▶ **TASK BRIEF**
From the data that follows, copy every line with the string "toolbar".

▶ **DATA FOR ANALYSIS**
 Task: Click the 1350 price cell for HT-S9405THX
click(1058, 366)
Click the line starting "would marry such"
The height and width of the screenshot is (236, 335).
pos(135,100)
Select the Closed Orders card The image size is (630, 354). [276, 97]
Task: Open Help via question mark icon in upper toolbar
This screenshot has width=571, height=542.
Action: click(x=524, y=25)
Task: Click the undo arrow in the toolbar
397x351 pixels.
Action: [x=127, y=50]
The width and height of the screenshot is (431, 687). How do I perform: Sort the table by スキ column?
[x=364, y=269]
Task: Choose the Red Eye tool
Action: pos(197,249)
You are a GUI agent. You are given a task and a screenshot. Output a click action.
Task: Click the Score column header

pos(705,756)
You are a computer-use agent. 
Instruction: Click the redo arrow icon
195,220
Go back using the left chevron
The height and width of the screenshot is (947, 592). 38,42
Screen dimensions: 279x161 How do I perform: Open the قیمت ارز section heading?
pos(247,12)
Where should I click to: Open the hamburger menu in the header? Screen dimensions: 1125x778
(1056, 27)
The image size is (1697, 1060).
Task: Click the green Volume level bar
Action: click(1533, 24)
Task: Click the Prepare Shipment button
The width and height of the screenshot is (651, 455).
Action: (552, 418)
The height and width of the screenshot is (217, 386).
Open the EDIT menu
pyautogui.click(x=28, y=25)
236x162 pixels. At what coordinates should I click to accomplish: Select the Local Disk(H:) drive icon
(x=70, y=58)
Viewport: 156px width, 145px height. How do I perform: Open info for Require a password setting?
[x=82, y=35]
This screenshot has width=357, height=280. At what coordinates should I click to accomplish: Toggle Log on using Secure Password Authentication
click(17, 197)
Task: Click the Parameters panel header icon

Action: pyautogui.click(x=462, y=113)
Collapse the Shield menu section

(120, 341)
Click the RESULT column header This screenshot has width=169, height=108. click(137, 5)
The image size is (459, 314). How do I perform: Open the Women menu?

▶ **YOUR RESPONSE**
Task: Open Help via question mark icon in upper toolbar
Task: Click the undo arrow in the toolbar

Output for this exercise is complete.